Data section:
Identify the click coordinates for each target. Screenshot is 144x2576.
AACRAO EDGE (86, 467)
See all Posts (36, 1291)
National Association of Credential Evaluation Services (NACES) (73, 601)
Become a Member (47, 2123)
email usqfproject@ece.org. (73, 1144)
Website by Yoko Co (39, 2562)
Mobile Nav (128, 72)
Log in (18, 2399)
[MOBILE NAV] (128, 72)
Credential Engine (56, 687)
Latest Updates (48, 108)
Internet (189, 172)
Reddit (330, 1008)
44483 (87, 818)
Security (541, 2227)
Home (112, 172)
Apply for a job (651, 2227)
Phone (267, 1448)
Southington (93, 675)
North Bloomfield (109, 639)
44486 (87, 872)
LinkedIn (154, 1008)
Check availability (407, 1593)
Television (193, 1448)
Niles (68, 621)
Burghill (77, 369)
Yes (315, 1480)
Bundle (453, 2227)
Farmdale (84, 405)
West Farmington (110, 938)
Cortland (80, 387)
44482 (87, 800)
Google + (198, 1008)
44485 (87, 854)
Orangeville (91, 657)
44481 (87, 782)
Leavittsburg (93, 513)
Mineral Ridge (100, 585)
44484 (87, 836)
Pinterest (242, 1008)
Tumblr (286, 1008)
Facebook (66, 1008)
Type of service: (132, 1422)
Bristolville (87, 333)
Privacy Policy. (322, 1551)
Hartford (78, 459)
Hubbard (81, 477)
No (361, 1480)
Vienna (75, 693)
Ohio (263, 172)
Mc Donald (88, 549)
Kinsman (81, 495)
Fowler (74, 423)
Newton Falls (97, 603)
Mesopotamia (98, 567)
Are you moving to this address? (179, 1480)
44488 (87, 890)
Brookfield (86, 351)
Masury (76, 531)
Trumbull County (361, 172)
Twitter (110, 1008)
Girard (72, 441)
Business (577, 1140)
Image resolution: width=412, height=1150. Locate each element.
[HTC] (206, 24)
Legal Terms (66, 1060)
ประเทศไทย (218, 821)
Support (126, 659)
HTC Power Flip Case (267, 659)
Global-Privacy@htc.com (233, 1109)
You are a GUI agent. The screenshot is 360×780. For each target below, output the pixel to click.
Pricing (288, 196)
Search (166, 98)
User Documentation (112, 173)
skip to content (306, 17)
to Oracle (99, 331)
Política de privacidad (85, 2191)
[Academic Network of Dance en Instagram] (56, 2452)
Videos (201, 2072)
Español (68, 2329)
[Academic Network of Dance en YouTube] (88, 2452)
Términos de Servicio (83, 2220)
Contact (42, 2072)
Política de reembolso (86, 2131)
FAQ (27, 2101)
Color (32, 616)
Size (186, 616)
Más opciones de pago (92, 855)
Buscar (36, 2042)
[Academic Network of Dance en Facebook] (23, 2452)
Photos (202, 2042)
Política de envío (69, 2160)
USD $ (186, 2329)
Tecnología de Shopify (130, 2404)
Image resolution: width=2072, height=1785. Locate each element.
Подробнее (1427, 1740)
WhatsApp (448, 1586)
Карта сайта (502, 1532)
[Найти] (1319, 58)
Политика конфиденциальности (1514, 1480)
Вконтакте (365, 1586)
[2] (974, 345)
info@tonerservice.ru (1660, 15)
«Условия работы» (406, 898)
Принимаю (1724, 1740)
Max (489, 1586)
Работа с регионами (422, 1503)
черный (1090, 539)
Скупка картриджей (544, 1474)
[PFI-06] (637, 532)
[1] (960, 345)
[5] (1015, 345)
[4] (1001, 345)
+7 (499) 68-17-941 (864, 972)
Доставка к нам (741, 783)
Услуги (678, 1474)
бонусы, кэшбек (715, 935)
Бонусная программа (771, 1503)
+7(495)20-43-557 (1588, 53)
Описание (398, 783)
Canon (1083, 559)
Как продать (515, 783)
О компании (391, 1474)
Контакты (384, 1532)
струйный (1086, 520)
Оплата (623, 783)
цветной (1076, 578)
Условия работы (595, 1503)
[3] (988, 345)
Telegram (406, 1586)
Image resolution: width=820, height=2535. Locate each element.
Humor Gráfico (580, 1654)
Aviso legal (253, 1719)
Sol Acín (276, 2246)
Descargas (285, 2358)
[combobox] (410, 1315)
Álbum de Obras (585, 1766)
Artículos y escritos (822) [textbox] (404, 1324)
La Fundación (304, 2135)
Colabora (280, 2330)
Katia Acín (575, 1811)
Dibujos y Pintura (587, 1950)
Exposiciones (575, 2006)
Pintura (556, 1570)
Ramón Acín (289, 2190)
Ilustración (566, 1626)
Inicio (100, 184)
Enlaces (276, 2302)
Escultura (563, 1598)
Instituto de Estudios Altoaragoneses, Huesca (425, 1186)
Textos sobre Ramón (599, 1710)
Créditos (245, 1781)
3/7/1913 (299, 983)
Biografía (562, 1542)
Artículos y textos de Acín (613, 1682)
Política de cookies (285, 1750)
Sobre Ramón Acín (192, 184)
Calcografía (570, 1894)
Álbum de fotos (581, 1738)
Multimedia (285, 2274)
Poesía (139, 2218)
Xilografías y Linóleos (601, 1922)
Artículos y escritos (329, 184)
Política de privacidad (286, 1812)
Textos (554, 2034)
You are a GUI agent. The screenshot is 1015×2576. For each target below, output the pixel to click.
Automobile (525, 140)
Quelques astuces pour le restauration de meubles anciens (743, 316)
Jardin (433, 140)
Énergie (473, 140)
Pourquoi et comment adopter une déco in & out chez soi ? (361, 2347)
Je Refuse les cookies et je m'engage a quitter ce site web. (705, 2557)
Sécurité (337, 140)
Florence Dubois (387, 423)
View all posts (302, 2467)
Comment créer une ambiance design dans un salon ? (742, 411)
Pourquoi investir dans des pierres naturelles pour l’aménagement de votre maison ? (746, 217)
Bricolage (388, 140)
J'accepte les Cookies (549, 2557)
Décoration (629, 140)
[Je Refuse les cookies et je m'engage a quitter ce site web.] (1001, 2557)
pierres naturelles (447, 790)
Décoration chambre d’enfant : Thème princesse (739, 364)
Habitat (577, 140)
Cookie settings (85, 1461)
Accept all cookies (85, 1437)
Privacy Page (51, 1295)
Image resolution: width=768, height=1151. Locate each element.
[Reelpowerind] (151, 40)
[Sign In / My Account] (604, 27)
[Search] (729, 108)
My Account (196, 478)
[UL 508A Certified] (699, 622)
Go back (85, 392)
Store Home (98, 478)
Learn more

Work instruction:
Every record must appear in the answer exactly as it does above.

Result for this exercise:
Identify the click coordinates for each target. Screenshot is 144x2576.
AACRAO EDGE (86, 467)
See all Posts (36, 1291)
National Association of Credential Evaluation Services (NACES) (73, 601)
Become a Member (47, 2123)
email usqfproject@ece.org. (73, 1144)
Website by Yoko Co (39, 2562)
Mobile Nav (128, 72)
Log in (18, 2399)
[MOBILE NAV] (128, 72)
Credential Engine (56, 687)
Latest Updates (48, 108)
Internet (189, 172)
Reddit (330, 1008)
44483 (87, 818)
Security (541, 2227)
Home (112, 172)
Apply for a job (651, 2227)
Phone (267, 1448)
Southington (93, 675)
North Bloomfield (109, 639)
44486 (87, 872)
LinkedIn (154, 1008)
Check availability (407, 1593)
Television (193, 1448)
Niles (68, 621)
Burghill (77, 369)
Yes (315, 1480)
Bundle (453, 2227)
Farmdale (84, 405)
West Farmington (110, 938)
Cortland (80, 387)
44482 (87, 800)
Google + (198, 1008)
44485 (87, 854)
Orangeville (91, 657)
44481 (87, 782)
Leavittsburg (93, 513)
Mineral Ridge (100, 585)
44484 (87, 836)
Pinterest (242, 1008)
Tumblr (286, 1008)
Facebook (66, 1008)
Type of service: (132, 1422)
Bristolville (87, 333)
Privacy Policy. (322, 1551)
Hartford (78, 459)
Hubbard (81, 477)
No (361, 1480)
Vienna (75, 693)
Ohio (263, 172)
Mc Donald (88, 549)
Kinsman (81, 495)
Fowler (74, 423)
Newton Falls (97, 603)
Mesopotamia (98, 567)
Are you moving to this address? (179, 1480)
44488 (87, 890)
Brookfield (86, 351)
Masury (76, 531)
Trumbull County (361, 172)
Twitter (110, 1008)
Girard (72, 441)
Business (577, 1140)
Image resolution: width=412, height=1150. Locate each element.
[HTC] (206, 24)
Legal Terms (66, 1060)
ประเทศไทย (218, 821)
Support (126, 659)
HTC Power Flip Case (267, 659)
Global-Privacy@htc.com (233, 1109)
You are a GUI agent. The screenshot is 360×780. For each target below, output the pixel to click.
Pricing (288, 196)
Search (166, 98)
User Documentation (112, 173)
skip to content (306, 17)
to Oracle (99, 331)
Política de privacidad (85, 2191)
[Academic Network of Dance en Instagram] (56, 2452)
Videos (201, 2072)
Español (68, 2329)
[Academic Network of Dance en YouTube] (88, 2452)
Términos de Servicio (83, 2220)
Contact (42, 2072)
Política de reembolso (86, 2131)
FAQ (27, 2101)
Color (32, 616)
Size (186, 616)
Más opciones de pago (92, 855)
Buscar (36, 2042)
[Academic Network of Dance en Facebook] (23, 2452)
Photos (202, 2042)
Política de envío (69, 2160)
USD $ (186, 2329)
Tecnología de Shopify (130, 2404)
Image resolution: width=2072, height=1785. Locate each element.
Подробнее (1427, 1740)
WhatsApp (448, 1586)
Карта сайта (502, 1532)
[Найти] (1319, 58)
Политика конфиденциальности (1514, 1480)
Вконтакте (365, 1586)
[2] (974, 345)
info@tonerservice.ru (1660, 15)
«Условия работы» (406, 898)
Принимаю (1724, 1740)
Max (489, 1586)
Работа с регионами (422, 1503)
черный (1090, 539)
Скупка картриджей (544, 1474)
[PFI-06] (637, 532)
[1] (960, 345)
[5] (1015, 345)
[4] (1001, 345)
+7 (499) 68-17-941 (864, 972)
Доставка к нам (741, 783)
Услуги (678, 1474)
бонусы, кэшбек (715, 935)
Бонусная программа (771, 1503)
+7(495)20-43-557 (1588, 53)
Описание (398, 783)
Canon (1083, 559)
Как продать (515, 783)
О компании (391, 1474)
Контакты (384, 1532)
струйный (1086, 520)
Оплата (623, 783)
цветной (1076, 578)
Условия работы (595, 1503)
[3] (988, 345)
Telegram (406, 1586)
Image resolution: width=820, height=2535. Locate each element.
Humor Gráfico (580, 1654)
Aviso legal (253, 1719)
Sol Acín (276, 2246)
Descargas (285, 2358)
[combobox] (410, 1315)
Álbum de Obras (585, 1766)
Artículos y escritos (822) [textbox] (404, 1324)
La Fundación (304, 2135)
Colabora (280, 2330)
Katia Acín (575, 1811)
Dibujos y Pintura (587, 1950)
Exposiciones (575, 2006)
Pintura (556, 1570)
Ramón Acín (289, 2190)
Ilustración (566, 1626)
Inicio (100, 184)
Enlaces (276, 2302)
Escultura (563, 1598)
Instituto de Estudios Altoaragoneses, Huesca (425, 1186)
Textos sobre Ramón (599, 1710)
Créditos (245, 1781)
3/7/1913 (299, 983)
Biografía (562, 1542)
Artículos y textos de Acín (613, 1682)
Política de cookies (285, 1750)
Sobre Ramón Acín (192, 184)
Calcografía (570, 1894)
Álbum de fotos (581, 1738)
Multimedia (285, 2274)
Poesía (139, 2218)
Xilografías y Linóleos (601, 1922)
Artículos y escritos (329, 184)
Política de privacidad (286, 1812)
Textos (554, 2034)
You are a GUI agent. The screenshot is 1015×2576. For each target below, output the pixel to click.
Automobile (525, 140)
Quelques astuces pour le restauration de meubles anciens (743, 316)
Jardin (433, 140)
Énergie (473, 140)
Pourquoi et comment adopter une déco in & out chez soi ? (361, 2347)
Je Refuse les cookies et je m'engage a quitter ce site web. (705, 2557)
Sécurité (337, 140)
Florence Dubois (387, 423)
View all posts (302, 2467)
Comment créer une ambiance design dans un salon ? (742, 411)
Pourquoi investir dans des pierres naturelles pour l’aménagement de votre maison ? (746, 217)
Bricolage (388, 140)
J'accepte les Cookies (549, 2557)
Décoration (629, 140)
[Je Refuse les cookies et je m'engage a quitter ce site web.] (1001, 2557)
pierres naturelles (447, 790)
Décoration chambre d’enfant : Thème princesse (739, 364)
Habitat (577, 140)
Cookie settings (85, 1461)
Accept all cookies (85, 1437)
Privacy Page (51, 1295)
Image resolution: width=768, height=1151. Locate each element.
[Reelpowerind] (151, 40)
[Sign In / My Account] (604, 27)
[Search] (729, 108)
My Account (196, 478)
[UL 508A Certified] (699, 622)
Go back (85, 392)
Store Home (98, 478)
Learn more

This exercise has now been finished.